• QUOTED TEXT:
DPP 2011 introduced significant changes in this offsets policy, making civil aviation, internal security and training products and services eligible for defense offsets. In 2012 commercial shipbuilding is expected to be added to the approved industries eligible for offset transactions. Moreover, it has also relaxed insistence on foreign direct investment (FDI) only in domestic defense industries. It also recognized offsets accrued by through investment into defense JVs set up in India; or through investment into Indian R&D organizations. Against these relaxed rules, India is expected to increase the level of offset to 40 or most major acquisitions and even 60 percent on certain acquisitions such as shipbuilding, where Indian suppliers are well positioned to act as major subcontractors.
Additional concessions are also being evaluated, including the recognition of technology transfer and introducing ‘offset multipliers’ for investments in priority fields, including investments in small and medium enterprises (SME).
The new offset policy provides more opportunities for foreign enterprises doing business in India while preventing cash outflows by mandating foreign firms that bag major defense contracts in India to reinvest a part of the total contract value, by entering into local tie-ups in the local defense industry, developing local human resources and skills, technology and infrastructure. The new DPP includes training services or equipment like simulators that were not part of the previous DPP. This change is significant with India embarking on large-scale acquisition, including the 126 Medium Multi Role Combat Aircraft, military jet and helicopter trainers and tank upgrading programs, where simulators are becoming an important component.

• BRIEF 1:
According to the passage on India's defense offsets policy, which industry is expected to be added in 2012 to those eligible for offset transactions?
The records below the offsets passage come from a different source than the passage.

• EXTRACTED DATA:
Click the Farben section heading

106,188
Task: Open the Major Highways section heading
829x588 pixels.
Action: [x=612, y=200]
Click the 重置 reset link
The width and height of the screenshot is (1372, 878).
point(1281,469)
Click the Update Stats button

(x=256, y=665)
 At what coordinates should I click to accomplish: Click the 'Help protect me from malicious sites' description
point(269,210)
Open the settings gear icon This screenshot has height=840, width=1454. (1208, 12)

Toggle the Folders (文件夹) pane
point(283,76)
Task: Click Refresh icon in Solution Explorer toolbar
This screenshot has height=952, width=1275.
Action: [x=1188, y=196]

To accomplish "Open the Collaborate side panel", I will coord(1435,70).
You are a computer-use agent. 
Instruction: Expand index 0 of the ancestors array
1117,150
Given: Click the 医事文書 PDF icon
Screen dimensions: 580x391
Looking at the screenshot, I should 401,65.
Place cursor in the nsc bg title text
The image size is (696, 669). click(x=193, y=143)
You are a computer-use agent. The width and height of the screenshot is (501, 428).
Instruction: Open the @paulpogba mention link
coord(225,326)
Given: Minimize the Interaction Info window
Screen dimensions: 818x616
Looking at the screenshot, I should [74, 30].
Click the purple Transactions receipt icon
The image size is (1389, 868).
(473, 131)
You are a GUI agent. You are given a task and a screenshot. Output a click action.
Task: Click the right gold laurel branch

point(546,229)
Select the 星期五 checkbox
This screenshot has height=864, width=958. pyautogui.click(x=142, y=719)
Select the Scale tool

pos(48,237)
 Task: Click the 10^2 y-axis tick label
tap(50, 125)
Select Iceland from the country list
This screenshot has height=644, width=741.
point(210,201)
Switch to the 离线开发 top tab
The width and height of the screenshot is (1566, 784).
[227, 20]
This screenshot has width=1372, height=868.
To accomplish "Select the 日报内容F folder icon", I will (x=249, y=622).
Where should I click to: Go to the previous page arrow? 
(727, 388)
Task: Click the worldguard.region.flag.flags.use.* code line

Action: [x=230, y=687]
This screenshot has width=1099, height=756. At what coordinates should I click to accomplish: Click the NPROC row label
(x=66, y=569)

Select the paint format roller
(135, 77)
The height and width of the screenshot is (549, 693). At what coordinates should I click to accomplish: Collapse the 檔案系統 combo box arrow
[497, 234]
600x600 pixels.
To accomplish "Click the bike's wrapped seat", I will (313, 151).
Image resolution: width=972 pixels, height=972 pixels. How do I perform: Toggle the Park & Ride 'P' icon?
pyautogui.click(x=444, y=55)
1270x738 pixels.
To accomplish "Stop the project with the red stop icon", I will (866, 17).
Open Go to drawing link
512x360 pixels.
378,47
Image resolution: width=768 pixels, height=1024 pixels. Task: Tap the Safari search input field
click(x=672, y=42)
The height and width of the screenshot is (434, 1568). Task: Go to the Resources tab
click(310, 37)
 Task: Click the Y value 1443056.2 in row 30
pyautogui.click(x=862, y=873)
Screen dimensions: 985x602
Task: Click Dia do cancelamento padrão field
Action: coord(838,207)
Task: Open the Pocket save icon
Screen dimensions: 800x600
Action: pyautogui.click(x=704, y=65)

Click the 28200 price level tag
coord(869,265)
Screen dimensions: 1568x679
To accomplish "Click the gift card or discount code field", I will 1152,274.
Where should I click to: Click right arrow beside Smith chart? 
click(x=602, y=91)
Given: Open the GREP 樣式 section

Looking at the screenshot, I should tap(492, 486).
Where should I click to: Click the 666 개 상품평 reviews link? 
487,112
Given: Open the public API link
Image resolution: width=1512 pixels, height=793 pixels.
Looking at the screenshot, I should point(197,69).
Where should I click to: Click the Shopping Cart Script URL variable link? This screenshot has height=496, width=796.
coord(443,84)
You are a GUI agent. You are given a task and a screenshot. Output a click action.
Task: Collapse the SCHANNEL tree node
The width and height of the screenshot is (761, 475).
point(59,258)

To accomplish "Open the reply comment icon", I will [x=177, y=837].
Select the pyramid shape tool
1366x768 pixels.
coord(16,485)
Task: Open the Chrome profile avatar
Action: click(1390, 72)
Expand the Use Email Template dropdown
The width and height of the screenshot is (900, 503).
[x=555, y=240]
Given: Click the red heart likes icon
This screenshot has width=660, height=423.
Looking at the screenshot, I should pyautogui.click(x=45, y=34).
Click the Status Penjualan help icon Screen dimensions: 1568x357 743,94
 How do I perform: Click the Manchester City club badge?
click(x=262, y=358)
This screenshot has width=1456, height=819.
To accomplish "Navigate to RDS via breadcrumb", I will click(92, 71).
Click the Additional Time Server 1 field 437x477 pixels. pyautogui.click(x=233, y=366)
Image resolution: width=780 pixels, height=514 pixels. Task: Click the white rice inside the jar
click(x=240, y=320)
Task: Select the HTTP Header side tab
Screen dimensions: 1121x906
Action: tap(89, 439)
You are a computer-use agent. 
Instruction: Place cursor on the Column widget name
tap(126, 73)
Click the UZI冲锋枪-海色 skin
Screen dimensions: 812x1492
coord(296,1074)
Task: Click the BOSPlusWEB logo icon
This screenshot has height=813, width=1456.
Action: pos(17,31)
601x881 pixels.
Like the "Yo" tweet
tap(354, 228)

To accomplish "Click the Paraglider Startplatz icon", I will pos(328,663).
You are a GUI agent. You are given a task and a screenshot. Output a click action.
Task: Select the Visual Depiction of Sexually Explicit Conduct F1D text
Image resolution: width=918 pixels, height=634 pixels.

• BRIEF 2:
Print the records verbatim, from their first line through the line containing "point(269,210)", including both of those lines.

• RESPONSE 1:
Commercial shipbuilding.

• RESPONSE 2:
Click the Farben section heading

106,188
Task: Open the Major Highways section heading
829x588 pixels.
Action: [x=612, y=200]
Click the 重置 reset link
The width and height of the screenshot is (1372, 878).
point(1281,469)
Click the Update Stats button

(x=256, y=665)
 At what coordinates should I click to accomplish: Click the 'Help protect me from malicious sites' description
point(269,210)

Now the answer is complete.